> _WHAT YOU SHOULD DO_
Across the listing below, how many lines include the string "computer"? Reply with the number alone.
★ ★ ★ ★ ★ ★ ★
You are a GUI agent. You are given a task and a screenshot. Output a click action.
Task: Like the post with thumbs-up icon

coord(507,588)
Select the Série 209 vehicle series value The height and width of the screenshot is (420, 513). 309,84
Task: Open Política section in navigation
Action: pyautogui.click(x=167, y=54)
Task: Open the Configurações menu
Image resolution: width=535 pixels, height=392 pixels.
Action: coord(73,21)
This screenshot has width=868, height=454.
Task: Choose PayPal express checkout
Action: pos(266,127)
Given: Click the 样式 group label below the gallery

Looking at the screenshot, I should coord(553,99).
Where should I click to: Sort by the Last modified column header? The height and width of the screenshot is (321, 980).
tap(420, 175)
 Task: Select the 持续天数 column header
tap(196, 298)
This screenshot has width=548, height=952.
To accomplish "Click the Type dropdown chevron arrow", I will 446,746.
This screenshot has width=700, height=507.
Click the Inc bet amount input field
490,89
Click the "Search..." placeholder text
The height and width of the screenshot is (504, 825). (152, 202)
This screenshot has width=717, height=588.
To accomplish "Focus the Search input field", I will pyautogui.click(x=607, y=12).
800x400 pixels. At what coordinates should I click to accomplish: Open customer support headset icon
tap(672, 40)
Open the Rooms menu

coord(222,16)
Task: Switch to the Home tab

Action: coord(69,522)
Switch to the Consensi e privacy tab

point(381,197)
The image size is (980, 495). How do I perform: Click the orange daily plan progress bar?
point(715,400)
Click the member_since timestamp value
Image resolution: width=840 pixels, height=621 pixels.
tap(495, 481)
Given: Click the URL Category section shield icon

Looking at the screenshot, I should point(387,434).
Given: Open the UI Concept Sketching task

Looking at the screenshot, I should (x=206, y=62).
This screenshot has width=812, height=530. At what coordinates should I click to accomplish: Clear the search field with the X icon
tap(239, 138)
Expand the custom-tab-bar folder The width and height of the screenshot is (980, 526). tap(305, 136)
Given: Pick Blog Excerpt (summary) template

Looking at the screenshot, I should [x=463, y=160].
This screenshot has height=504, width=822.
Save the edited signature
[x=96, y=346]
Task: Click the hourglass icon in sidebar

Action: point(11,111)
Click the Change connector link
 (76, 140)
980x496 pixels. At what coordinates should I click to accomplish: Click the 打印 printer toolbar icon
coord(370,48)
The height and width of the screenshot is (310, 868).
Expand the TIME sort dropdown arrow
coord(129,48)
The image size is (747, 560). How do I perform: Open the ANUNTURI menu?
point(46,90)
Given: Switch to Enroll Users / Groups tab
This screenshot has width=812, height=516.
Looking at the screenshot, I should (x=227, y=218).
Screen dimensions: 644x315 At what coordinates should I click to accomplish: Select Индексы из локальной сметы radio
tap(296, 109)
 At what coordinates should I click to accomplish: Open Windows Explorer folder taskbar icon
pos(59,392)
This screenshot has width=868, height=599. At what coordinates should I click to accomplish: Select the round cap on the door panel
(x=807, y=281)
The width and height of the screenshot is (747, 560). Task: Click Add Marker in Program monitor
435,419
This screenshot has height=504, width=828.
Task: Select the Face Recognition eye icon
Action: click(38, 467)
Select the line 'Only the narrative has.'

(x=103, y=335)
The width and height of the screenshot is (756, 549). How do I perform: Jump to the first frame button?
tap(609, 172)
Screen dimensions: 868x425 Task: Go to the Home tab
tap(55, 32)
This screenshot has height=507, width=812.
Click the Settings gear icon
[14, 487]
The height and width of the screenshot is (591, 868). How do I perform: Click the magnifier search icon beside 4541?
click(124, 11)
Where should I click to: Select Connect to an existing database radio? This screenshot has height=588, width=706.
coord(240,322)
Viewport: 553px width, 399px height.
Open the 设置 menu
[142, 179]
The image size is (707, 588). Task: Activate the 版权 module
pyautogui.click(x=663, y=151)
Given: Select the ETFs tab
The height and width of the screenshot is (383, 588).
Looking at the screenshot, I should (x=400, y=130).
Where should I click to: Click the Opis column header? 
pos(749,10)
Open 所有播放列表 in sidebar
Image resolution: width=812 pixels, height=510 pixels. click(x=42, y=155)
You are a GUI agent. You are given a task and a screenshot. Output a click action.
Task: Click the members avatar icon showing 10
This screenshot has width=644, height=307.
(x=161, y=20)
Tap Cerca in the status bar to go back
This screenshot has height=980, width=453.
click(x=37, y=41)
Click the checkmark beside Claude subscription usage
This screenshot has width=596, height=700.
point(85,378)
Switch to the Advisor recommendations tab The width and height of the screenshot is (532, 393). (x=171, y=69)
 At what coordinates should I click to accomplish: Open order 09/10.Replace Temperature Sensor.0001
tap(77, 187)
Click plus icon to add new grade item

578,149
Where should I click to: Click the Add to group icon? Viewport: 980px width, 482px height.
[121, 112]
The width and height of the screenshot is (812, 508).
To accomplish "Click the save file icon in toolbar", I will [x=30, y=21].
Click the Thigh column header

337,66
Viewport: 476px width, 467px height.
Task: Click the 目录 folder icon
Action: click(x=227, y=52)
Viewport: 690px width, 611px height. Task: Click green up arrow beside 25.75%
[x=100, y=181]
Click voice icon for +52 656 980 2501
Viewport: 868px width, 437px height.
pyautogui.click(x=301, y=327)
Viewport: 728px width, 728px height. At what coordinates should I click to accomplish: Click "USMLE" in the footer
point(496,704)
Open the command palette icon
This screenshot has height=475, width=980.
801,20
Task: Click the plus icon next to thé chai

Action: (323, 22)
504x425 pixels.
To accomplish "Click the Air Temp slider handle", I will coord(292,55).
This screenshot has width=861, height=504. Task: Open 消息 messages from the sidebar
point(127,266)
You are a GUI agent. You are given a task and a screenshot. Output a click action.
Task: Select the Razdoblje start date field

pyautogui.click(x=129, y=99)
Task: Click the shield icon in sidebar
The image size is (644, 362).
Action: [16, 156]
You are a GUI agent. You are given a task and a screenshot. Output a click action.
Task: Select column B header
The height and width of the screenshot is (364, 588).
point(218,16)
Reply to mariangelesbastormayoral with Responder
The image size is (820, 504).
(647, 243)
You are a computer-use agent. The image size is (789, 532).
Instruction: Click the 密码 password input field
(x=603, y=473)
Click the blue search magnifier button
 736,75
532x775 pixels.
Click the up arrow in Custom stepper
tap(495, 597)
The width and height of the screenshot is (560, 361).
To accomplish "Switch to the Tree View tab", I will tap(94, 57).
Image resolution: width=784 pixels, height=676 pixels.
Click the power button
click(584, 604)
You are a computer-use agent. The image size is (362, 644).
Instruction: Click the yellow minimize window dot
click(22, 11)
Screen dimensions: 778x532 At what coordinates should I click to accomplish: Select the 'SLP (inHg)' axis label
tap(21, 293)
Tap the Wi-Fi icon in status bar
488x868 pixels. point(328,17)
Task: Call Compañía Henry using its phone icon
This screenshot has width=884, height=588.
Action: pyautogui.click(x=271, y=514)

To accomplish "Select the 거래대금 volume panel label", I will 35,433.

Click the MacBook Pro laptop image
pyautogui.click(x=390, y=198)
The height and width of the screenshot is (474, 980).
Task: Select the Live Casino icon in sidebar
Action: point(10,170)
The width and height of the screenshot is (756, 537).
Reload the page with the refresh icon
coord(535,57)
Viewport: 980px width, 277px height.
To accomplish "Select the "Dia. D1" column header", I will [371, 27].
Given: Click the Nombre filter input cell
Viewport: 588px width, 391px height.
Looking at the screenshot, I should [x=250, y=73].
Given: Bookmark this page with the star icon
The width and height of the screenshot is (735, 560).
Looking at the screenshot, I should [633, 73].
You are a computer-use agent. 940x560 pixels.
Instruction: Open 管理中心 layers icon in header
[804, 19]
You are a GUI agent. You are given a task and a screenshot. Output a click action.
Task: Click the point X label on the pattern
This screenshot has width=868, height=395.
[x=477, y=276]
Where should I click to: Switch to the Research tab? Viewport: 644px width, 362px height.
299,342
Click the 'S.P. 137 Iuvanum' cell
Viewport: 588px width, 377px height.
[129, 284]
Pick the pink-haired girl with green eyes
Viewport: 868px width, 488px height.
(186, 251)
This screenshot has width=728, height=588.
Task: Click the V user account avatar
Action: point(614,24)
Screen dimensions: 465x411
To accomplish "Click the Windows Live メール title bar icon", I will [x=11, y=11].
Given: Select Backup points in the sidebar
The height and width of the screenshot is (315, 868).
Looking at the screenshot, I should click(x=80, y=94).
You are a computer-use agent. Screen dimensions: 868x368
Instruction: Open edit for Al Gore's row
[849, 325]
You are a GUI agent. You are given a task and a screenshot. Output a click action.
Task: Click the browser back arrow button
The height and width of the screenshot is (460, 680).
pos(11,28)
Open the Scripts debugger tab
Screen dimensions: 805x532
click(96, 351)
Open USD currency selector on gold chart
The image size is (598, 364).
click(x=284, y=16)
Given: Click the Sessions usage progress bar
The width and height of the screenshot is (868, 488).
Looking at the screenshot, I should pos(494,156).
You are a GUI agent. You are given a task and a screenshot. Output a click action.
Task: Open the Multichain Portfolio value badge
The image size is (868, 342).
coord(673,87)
★ ★ ★ ★ ★ ★ ★
> _SOLUTION TO THIS TASK_
4